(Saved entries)

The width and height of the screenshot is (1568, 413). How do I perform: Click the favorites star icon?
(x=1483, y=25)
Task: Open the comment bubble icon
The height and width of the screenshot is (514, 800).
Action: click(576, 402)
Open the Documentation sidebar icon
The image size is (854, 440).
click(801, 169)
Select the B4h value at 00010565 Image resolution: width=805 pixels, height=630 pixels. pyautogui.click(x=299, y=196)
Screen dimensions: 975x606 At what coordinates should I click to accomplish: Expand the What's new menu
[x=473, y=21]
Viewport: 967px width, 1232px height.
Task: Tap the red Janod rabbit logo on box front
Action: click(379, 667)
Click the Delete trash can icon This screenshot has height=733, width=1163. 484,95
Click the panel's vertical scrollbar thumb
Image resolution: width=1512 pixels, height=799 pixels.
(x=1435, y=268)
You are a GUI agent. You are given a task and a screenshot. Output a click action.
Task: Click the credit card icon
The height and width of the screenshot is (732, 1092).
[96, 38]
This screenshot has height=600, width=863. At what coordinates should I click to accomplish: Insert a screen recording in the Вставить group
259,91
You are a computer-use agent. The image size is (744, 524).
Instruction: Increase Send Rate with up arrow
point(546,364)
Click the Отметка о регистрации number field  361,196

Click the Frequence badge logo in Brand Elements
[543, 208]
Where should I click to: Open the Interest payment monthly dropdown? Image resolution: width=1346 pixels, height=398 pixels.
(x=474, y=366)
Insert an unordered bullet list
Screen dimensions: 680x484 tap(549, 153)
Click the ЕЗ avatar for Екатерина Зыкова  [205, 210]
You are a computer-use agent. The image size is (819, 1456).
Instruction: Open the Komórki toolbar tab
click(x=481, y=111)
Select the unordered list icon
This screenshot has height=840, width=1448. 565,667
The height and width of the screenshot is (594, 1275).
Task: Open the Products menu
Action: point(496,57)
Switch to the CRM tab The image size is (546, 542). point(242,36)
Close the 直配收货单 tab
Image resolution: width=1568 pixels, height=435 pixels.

Problem statement | A bare number is expected: how many lines above contain the word "agent"?

Reply to the exercise | 3